Source:

'''

A Flexi lead is a retractable, long line that comes out of a plastic housing. It has a lock on it that you can switch with your thumb to stop the line from going out. So you can make it any length within it's allowance. It takes some practice to get coordinated with it and there are conveniences with them. They can also be very dangerous if the dog somehow manages to yank the thing out of your hand because the housing can reel in at mach speed and injure the dog. Or a person. Unless the lock is in place, there is always tension on the dog's's light weight so it's not injuriously tight generally but nevertheless, there's tension.

'''

Given information:
'''

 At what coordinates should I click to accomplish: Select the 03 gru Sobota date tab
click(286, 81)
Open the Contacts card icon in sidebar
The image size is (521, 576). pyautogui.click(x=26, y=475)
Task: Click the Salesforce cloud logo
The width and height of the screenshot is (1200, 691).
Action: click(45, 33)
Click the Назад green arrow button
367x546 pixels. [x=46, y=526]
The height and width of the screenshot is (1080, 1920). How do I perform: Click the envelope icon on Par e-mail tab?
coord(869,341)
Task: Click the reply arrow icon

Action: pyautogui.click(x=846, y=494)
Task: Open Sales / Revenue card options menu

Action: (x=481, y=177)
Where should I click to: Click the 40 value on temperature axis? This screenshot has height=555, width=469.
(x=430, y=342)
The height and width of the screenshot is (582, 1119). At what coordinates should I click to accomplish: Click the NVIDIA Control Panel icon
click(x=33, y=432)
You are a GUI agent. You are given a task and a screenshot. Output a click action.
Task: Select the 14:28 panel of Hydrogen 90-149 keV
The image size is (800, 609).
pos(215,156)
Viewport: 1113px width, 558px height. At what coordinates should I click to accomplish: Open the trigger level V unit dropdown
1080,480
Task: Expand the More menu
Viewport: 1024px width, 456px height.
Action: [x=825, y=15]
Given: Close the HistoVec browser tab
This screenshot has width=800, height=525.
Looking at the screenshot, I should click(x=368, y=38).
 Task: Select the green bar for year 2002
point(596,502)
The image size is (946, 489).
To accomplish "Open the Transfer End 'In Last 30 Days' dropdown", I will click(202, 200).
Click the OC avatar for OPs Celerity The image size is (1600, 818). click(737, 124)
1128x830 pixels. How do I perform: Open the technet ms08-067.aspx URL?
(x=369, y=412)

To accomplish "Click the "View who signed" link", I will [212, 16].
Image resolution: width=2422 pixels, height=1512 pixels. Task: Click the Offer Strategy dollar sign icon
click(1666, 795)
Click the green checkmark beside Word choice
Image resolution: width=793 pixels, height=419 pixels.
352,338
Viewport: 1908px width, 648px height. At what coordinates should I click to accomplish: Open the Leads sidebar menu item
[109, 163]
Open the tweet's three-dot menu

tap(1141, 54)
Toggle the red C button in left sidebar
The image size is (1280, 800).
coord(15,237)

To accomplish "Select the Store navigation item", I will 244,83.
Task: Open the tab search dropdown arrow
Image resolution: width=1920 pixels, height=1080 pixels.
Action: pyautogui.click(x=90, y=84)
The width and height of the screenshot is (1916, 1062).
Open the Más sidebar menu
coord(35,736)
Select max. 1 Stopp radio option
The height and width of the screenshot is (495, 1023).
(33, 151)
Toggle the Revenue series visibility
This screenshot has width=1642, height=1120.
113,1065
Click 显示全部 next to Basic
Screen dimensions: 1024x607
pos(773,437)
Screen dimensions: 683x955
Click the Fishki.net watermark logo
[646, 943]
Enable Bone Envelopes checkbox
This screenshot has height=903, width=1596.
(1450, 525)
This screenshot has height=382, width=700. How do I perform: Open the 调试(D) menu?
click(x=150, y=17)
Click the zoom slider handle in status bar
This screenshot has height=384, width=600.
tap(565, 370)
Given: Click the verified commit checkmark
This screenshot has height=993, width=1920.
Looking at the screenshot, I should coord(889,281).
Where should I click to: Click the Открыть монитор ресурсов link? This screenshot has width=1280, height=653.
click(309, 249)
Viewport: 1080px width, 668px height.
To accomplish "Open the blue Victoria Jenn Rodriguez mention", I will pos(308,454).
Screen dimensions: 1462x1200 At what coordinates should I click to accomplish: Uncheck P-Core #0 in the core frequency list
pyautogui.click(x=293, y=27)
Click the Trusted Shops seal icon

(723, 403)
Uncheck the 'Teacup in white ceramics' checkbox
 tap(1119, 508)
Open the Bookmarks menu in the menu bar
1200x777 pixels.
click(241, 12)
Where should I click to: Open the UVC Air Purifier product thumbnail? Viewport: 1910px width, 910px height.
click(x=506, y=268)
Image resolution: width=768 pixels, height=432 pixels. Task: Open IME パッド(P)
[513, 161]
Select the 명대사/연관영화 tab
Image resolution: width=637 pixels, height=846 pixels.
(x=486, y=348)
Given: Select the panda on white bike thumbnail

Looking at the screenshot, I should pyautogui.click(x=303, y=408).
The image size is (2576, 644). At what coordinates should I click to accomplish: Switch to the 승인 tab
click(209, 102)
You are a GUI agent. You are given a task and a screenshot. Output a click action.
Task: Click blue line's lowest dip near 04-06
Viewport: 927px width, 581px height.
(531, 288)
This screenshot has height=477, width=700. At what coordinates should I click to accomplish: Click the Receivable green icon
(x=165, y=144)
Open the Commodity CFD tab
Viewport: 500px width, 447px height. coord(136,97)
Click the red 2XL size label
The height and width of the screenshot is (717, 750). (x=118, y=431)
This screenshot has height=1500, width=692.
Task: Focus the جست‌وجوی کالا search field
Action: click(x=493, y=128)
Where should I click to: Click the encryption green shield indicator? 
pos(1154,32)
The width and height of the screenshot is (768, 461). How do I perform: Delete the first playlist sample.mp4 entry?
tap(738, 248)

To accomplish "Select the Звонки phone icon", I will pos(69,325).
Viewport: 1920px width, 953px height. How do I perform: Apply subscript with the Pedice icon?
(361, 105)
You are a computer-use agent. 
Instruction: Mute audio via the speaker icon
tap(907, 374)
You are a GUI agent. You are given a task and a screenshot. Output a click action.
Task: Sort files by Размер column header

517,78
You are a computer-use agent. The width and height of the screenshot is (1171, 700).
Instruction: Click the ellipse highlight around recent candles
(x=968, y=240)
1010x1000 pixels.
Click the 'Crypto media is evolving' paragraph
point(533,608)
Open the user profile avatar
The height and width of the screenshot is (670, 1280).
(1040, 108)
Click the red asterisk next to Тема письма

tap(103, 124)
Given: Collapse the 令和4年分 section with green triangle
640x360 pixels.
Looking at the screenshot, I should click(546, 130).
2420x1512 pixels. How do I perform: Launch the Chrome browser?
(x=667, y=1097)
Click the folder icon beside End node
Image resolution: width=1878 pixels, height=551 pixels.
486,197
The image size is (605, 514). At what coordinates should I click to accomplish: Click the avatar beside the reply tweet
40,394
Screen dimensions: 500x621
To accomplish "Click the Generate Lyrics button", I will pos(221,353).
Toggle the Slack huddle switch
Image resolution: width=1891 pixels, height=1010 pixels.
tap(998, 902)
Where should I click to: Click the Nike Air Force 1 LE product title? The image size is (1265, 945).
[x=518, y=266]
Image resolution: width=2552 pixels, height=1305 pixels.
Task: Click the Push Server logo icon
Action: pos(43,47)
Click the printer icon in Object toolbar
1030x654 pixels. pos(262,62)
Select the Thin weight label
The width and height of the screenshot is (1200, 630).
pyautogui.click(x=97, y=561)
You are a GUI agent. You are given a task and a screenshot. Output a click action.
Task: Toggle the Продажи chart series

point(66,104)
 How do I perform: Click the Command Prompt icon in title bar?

'''

Parts of the exercise:
**A.** Answer these questions using the Flexi lead text above:
(i) What does the line of a Flexi lead come out of?
(ii) What do you switch with your thumb to stop the line from going out?
(iii) Besides the dog, who else could be injured if the housing reels in at high speed?
**B.** Resume the text about Flexi leads, picking up right after its final sentence.

Per-task answers:
**A.**
(i) A plastic housing.
(ii) The lock.
(iii) A person.

**B.**
To mark a behavior is to identify the behavior to the dog. Marking is a conditioned reinforcer. In other words, a value is assigned to something that formerly had or inherently has no value by associating it with something that does have value. It can be a word or a sound that immediately precedes something of value. (Pavlov's bell) Clickers (little cricket toys) are used often in dog training. They make a distinctive sound. You click-treat, click-treat over and over until the dog learns that hearing the sound of the click means a treat is forthcoming. The click then, once the dog learns it's meaning is used to mark or identify a behavior you like and want repeated in the future. A treat or other reward is then given right away. Rewards must be given as close as possible in timing to the behavior. Since this is not possible much of the time or not precise, the click can sound just at the second the behavoir is happening and the communication to the dog is more exact that that behavior he's just doing IS what he's being rewarded for. The conditioned reinforcer bridges that gap in time or effectively eliminates or makes moot that time gap. Once the behavior is well learned, the clicker can be dropped from use on that behavior. ClickerSolutions Training Articles Contents Clickers can also be used to shape behavior. So you don't have to get the whole behavior perfect in order to reinforce. You can reinforce approximations to the goal and build the behavior to being more precise or better.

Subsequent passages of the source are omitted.